▸ SFIDE:
1. Elenca i nomi di tutti i relatori indicati nel brano sulla pesca in Italia.
2. Prosegui il brano sulla pesca in Italia a partire dalla sua ultima frase.

▸ BRANO DI LETTURA:
⁂

La pesca in Italia è un settore importante anzi strategico che urge rilanciare con meccanismi adeguati. I pescatori sono in affanno a causa di imposizioni, limiti e danni. Pescare per loro diventa sempre più difficile, costoso e faticoso. Se a questo scenario si sommano i cambiamenti climatici e il riscaldamento globale dell’acqua, le prospettive non sono rosee sia per quanto riguarda la pesca, la biodiversità e la funzionalità degli ecosistemi. Se n’è parlato nella XXX Rassegna del Mare, organizzata dall’associazione ecologica scientifica Mareamico, nel corso della Tavola Rotonda “Prospettive per la produzione ittica italiana” il 22 ottobre 2021 nella Sala Ennagonale del Castello di Gallipoli

Relatori: Gilberto Ferrari – Federcoopesca; Plinio Conte – Comitato Scientifico Mareamico; Mario Ferretti – CIRSPE; Donato Pentassuglia – Assessore Regione Puglia; Giosuè Olla -FLAG/GAL; Stefano Vaccari – CREA. Ha moderato: Corrado Piccinetti – Università di Bologna/Comitato Scientifico Mareamico. Ha concluso Francesco Battistoni – Sottosegretario Stato Ministero Politiche Agricole.

⁂

▸ ESTRATTO DEL DATASET:
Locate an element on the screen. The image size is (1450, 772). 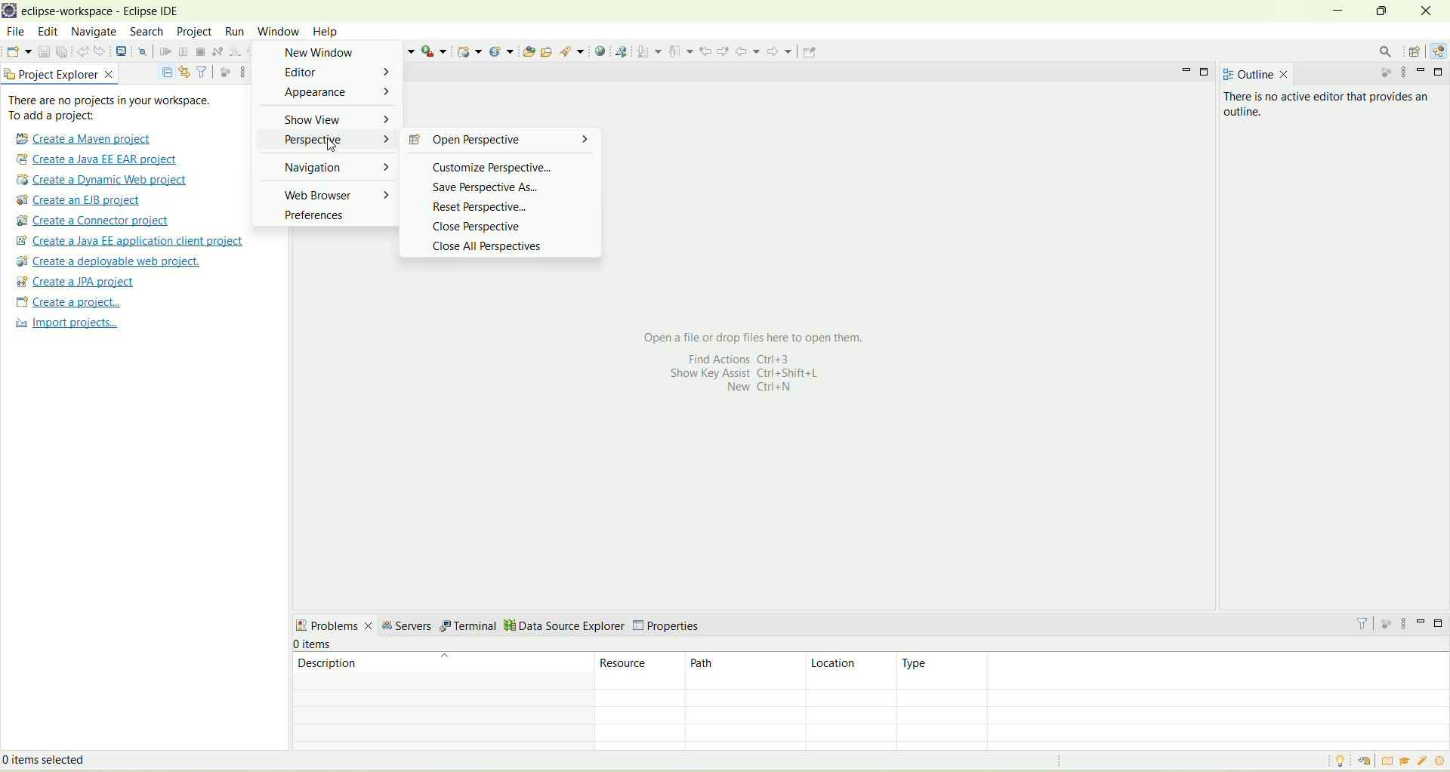
tip of the day is located at coordinates (1338, 761).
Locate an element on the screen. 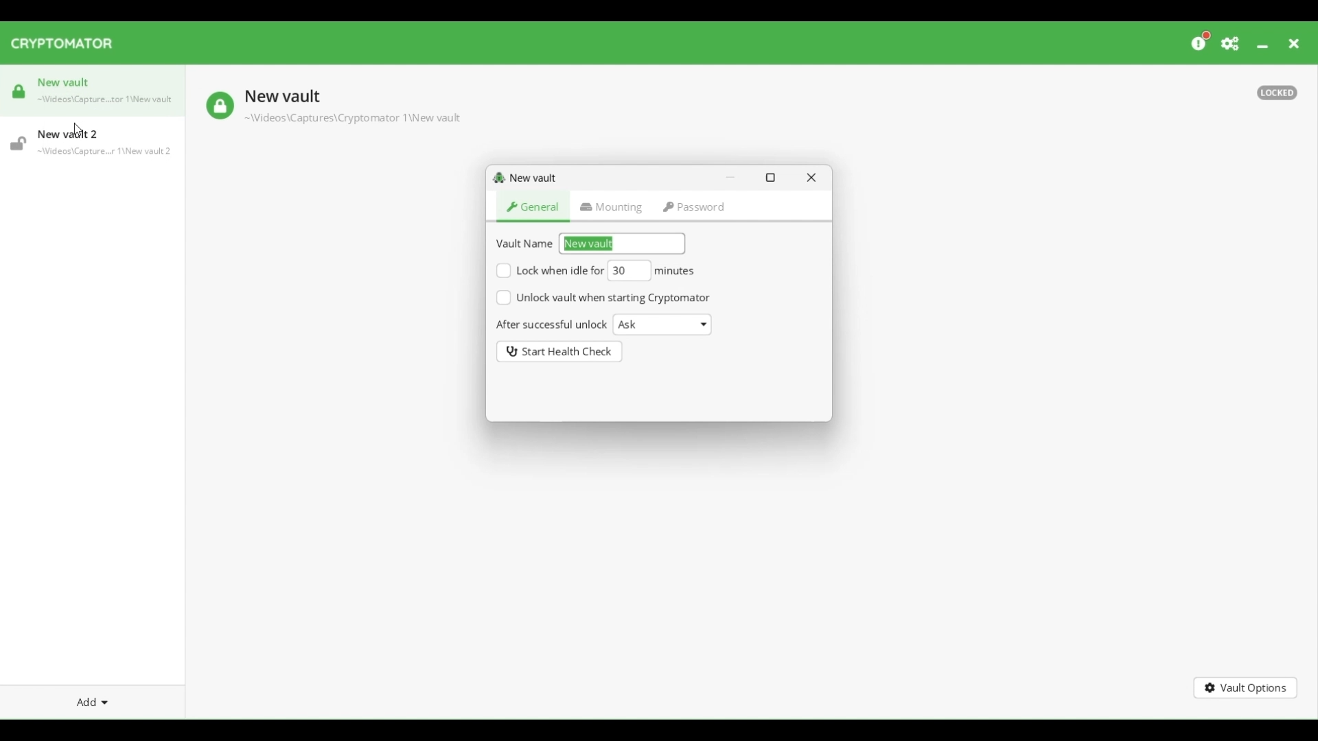 This screenshot has height=741, width=1318. New vault is located at coordinates (530, 180).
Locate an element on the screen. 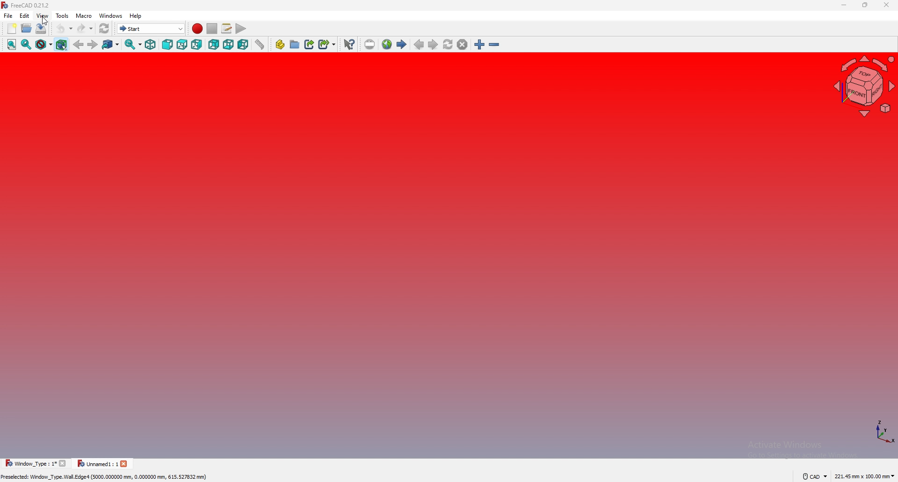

⁂

▸ RISULTATI PER ATTIVITÀ:
1. Gilberto Ferrari, Plinio Conte, Mario Ferretti, Donato Pentassuglia, Giosuè Olla, Stefano Vaccari

2.
Sono stati invitati i rappresentanti della DG Pesca perché a livello nazionale quello della pesca è un settore importante che va rilanciato; per questo motivo, nonostante le difficoltà, bisogna andare incontro ai pescatori sempre più in affanno. Le risorse della pesca sono diminuite e la pesca è stata ridotta in questi ultimi anni in misura drastica.

Allo stato attuale, sulla base delle ultime valutazioni scaturite dai modelli, bisogna ripensare a una fase nuova. Nel corso della tavola rotonda è emerso prepotentemente anche il problema dello sconfinamento dei pescatori in acque lontane dalle loro zone di pertinenza così come sta succedendo in quest’ultimo periodo nel Capo di Santa Maria di Leuca invaso da flotte provenienti dalla Sicilia. La politica pugliese si sta muovendo per arginare questo fenomeno notturno di razzia.

Per quanto sia legale e per quanto la Capitaneria di Porto garantisca che non ci sono rischi di danno ambientale, diversi esponenti politici regionali invocano controlli inflessibili nel rispetto della legge (come il divieto dell’uso di fari e gps) e applicazione del DPR 1639/68, che dà facoltà al capo del Compartimento marittimo di fissare regole riguardo alle località d’esercizio della pesca, all’arco temporale e agli strumenti consentiti per svolgere l’attività.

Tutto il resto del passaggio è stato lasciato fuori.